## Task to carry out
Could you please return each line of the data that has the word "computer"?

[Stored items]

:::::

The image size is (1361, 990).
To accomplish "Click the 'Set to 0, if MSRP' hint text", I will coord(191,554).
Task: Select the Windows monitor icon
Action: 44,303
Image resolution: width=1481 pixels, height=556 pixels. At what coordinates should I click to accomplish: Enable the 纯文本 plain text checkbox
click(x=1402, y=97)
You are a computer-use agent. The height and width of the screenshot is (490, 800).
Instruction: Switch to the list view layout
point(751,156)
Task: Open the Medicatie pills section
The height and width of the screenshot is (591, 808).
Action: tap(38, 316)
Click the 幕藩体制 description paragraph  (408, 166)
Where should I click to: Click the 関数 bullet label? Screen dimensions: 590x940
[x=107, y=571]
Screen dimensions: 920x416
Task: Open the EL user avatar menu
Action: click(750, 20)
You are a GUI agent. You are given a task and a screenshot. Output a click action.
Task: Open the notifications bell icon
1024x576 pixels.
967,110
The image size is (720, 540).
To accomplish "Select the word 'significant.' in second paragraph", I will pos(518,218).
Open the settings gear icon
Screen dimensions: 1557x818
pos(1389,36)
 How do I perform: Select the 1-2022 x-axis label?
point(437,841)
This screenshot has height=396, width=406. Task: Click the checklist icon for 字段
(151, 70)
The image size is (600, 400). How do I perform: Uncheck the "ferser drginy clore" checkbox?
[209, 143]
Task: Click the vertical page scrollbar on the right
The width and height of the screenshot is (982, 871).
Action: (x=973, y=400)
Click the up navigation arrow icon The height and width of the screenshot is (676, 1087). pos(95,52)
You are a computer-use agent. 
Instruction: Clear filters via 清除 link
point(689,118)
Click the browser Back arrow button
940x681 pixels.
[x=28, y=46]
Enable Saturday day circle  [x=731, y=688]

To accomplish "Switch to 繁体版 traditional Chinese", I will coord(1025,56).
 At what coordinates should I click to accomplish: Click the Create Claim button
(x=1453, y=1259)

:::::

## Reply to the task
You are a computer-use agent. The height and width of the screenshot is (490, 800).
You are a computer-use agent. 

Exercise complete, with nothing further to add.